## Problem requirements:
From the line containing "Where should I click to: Launch" to the end of the entries, return every line exactly, both ends included, and add nothing.

***** Exercise material *****

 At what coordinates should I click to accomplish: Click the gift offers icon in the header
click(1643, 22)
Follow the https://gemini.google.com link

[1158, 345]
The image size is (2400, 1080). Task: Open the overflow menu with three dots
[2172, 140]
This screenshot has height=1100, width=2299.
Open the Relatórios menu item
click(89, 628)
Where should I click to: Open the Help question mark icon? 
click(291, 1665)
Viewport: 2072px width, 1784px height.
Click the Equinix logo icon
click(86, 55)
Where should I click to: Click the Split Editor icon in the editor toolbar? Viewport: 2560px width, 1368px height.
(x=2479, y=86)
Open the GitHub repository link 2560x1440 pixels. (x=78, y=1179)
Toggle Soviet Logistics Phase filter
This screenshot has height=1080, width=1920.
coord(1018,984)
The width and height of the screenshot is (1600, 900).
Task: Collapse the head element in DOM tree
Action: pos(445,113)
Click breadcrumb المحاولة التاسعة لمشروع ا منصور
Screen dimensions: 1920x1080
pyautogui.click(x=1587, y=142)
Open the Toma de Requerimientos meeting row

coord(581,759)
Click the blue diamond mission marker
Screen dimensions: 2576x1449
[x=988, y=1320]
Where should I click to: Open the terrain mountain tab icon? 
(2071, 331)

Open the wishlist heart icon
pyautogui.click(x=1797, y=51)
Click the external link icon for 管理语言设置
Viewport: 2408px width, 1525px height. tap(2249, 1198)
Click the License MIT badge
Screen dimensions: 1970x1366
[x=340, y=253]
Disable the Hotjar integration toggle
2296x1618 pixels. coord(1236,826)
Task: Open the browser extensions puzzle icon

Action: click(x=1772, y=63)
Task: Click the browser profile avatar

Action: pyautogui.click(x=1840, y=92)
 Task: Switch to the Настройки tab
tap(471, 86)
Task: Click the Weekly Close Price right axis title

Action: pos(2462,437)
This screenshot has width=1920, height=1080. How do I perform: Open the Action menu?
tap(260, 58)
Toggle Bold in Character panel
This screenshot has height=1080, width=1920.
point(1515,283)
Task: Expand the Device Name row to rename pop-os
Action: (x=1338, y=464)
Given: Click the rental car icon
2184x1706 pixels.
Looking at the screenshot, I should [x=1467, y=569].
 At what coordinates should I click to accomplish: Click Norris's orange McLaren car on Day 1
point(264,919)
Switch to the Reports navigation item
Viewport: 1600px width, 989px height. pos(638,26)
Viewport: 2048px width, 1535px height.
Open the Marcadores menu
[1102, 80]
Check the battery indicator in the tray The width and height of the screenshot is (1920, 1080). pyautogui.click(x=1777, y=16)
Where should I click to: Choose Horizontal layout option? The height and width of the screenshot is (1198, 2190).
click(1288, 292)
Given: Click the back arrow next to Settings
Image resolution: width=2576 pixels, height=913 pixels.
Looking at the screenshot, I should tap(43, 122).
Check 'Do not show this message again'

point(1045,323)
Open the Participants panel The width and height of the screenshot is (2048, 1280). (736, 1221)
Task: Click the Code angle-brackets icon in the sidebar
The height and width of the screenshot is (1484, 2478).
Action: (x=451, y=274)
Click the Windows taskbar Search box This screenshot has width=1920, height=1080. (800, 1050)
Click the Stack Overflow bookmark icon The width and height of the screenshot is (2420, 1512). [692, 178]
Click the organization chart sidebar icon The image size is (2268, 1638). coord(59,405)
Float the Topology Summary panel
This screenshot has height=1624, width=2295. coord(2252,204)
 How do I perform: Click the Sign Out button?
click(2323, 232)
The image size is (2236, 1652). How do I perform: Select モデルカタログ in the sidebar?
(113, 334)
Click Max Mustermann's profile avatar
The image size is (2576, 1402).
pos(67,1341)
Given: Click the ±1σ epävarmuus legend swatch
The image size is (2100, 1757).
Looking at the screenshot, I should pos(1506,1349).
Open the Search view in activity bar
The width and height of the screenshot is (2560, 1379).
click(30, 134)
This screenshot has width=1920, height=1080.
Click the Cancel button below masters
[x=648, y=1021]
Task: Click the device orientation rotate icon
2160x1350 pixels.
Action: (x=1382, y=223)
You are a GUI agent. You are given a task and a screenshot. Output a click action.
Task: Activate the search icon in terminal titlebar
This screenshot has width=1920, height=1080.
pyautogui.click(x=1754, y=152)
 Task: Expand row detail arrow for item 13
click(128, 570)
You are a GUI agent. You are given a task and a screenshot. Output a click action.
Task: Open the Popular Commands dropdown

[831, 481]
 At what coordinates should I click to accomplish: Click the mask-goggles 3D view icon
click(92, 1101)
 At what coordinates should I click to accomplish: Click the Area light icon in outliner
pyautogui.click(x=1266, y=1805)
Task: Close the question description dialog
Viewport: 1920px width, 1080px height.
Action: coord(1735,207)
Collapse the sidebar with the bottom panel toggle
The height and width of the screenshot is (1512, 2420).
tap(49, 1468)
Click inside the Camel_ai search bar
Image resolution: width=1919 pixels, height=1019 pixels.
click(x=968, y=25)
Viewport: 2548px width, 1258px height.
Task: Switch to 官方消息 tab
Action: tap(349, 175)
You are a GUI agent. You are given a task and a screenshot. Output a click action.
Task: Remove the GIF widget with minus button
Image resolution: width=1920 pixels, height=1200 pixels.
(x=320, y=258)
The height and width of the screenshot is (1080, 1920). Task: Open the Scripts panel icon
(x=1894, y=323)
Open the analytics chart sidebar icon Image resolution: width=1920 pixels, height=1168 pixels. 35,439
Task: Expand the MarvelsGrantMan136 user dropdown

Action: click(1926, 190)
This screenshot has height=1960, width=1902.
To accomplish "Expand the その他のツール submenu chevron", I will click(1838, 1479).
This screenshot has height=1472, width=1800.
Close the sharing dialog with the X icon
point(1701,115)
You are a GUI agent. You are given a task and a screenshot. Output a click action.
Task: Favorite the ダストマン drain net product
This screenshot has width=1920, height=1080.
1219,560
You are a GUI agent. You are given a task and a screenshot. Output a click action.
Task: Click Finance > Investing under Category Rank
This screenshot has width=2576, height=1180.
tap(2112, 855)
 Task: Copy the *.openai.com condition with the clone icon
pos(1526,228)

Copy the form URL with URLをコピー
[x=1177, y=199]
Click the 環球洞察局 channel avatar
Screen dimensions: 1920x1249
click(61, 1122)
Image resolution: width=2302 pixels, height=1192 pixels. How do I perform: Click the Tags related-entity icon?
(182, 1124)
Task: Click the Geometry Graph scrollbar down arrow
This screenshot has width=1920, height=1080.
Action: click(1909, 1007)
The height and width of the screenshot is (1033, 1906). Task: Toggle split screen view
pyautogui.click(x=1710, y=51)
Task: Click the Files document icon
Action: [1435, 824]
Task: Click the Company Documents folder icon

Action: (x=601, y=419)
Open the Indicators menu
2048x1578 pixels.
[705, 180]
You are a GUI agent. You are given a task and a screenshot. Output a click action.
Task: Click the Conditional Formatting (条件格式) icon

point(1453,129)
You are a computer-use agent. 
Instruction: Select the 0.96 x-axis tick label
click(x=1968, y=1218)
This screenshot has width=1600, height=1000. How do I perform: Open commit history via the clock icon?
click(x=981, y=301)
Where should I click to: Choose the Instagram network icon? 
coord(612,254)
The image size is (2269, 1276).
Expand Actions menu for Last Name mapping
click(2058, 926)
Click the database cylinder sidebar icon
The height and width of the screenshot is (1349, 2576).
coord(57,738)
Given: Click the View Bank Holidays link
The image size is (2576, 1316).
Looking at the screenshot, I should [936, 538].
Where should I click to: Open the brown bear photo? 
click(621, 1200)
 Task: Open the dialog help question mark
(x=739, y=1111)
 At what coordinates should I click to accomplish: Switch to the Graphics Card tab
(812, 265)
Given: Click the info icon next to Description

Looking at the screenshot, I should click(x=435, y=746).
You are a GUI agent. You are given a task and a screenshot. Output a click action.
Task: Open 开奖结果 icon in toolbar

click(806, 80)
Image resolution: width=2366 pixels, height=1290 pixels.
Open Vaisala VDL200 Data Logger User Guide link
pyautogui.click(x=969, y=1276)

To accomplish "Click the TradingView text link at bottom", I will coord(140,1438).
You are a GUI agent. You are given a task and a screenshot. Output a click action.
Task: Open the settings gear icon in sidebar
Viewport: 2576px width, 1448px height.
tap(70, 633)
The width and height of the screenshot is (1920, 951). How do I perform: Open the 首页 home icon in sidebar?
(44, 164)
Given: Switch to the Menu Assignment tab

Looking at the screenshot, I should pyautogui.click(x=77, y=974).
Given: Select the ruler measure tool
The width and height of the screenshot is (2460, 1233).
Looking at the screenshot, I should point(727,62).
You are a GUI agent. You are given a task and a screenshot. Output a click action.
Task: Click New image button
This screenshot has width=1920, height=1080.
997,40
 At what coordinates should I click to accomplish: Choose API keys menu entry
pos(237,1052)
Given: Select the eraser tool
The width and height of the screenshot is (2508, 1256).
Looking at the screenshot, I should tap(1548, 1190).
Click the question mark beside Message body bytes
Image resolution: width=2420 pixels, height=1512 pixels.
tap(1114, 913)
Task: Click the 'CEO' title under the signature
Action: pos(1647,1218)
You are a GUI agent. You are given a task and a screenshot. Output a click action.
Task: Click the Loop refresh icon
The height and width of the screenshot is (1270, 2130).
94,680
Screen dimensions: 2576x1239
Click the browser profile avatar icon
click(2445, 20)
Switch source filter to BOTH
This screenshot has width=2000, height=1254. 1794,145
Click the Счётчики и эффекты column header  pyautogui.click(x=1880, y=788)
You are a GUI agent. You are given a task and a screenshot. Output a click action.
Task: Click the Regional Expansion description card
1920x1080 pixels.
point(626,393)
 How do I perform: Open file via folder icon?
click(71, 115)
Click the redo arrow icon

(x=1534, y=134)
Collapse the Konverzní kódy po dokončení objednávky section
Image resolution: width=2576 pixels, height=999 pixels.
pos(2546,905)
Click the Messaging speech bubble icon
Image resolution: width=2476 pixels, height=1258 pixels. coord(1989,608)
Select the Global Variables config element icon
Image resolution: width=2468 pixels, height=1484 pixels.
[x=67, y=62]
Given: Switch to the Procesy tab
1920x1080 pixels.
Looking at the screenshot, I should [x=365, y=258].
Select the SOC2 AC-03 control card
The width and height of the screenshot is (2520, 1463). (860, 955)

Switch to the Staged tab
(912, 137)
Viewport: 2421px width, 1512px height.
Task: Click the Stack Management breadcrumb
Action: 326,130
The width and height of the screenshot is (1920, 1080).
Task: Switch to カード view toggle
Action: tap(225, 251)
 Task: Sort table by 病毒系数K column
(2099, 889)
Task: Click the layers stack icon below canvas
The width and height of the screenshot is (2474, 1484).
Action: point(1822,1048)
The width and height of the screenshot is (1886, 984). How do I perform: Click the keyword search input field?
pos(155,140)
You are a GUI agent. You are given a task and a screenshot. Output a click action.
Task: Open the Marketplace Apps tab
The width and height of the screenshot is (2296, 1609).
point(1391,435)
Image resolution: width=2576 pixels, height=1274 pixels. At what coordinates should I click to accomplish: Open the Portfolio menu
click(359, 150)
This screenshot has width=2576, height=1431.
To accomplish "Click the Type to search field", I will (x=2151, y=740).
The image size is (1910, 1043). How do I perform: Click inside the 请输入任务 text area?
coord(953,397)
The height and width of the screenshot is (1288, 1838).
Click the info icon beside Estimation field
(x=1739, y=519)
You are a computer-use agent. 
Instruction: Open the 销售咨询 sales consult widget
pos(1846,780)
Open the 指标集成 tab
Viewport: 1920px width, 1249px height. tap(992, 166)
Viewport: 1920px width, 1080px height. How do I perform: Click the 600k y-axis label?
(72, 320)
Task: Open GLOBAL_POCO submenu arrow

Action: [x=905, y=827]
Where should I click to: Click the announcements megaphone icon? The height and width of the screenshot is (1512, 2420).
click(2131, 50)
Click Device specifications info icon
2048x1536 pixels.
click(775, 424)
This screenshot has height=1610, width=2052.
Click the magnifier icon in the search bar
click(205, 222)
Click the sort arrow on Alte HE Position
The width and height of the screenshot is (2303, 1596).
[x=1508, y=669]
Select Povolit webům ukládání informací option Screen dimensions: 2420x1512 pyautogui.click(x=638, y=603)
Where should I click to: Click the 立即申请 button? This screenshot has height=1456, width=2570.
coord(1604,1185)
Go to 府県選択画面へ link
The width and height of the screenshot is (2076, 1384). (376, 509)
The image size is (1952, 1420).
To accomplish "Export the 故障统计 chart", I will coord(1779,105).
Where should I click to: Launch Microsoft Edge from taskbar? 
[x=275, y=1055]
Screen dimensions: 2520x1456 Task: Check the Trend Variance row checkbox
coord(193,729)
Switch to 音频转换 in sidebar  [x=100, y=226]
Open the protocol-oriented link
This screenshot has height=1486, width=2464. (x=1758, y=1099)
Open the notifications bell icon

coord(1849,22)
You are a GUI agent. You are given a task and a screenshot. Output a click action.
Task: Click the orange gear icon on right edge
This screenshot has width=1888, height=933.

*****

## Written answer:
Where should I click to: Launch Microsoft Edge from taskbar? 
[x=275, y=1055]
Screen dimensions: 2520x1456 Task: Check the Trend Variance row checkbox
coord(193,729)
Switch to 音频转换 in sidebar  [x=100, y=226]
Open the protocol-oriented link
This screenshot has height=1486, width=2464. (x=1758, y=1099)
Open the notifications bell icon

coord(1849,22)
You are a GUI agent. You are given a task and a screenshot. Output a click action.
Task: Click the orange gear icon on right edge
This screenshot has width=1888, height=933.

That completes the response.